I am not deceived by her cute demur attitude and tiny stature. I know that when everyone went home for Christmas, and the angel was left on top of the tree, someone was responsible for her unsafe plummet to her doom. I'm guessing her name starts with a T and ends with okyo.
I give you exhibit A)
Isn't that scary?
Now, in all honesty, I couldn't begin to guess how this cat managed to scale the tree and stalk the angel at the top, but... stop and picture her trying for a moment. I can imagine her hanging off the tree, stretching toward her saintly prey... if anyone could manage such a feat, it would be Tokyo.
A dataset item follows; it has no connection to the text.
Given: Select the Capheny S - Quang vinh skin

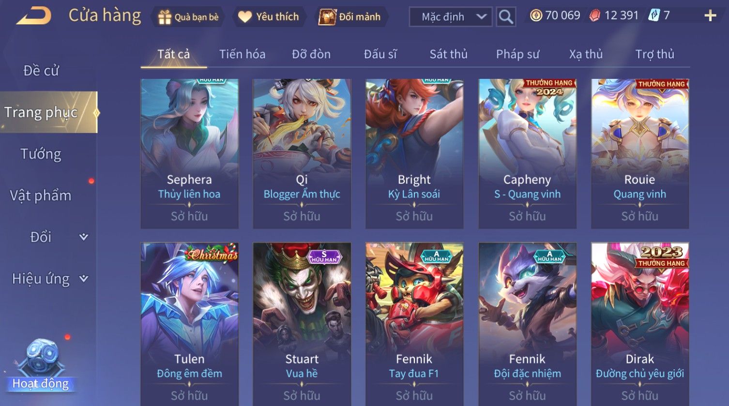Looking at the screenshot, I should [x=527, y=154].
Now, how she managed to do so without knocking ANY other ornaments off the tree, I'll never know.
I long ago decided that the best way to address a house pet is as a sentient being who might be capable of understanding you. My problem with Tokes (her nickname), is not that I think she's a stupid cat who doesn't understand me, my problem is that I think she does. I think she understands a lot of what's going on, but she chooses not to behave accordingly; or worse, she intentionally sabotages a situation.
Exhibit B) The Proposal
So Tokyo is my roommate Chloe's cat. Chloe loves her a lot, as does her fiance Blake (who I stole this photo from. Thanks Blake). Back in November, Blake decided to enlist Tokyo's help in proposing to Chloe. Seriously? Would you trust THAT cat? With an engagement ring?! Well... he did. Blake and Tokyo practiced several times in order to get it right. Blake would leave the room, and come back in a bit, to find Tokyo sitting on the bed, looking up at him, wearing the ring. Of course, when the time came for Chloe to come to the door with Blake, Tokyo bolted. They had to chase her around the house to get the ring back so that Blake could properly propose. That cat knew exactly what was going on, and she had sabotage in her heart.
She wants you to think she's stupid, but make no mistake. The second you underestimate this cat, she will prove you all kinds of wrong. And not in a good way. The smart thing to do is maintain a healthy awareness of her capacity for destruction and her constant plotting of vengeance for imaginary wrongs. And, just as a precautionary measure, plot yourself some kitty vengeance as well. The best way to emotionally defeat a cat is to think like a cat. Unless she's an alien. Then I'm likely screwed.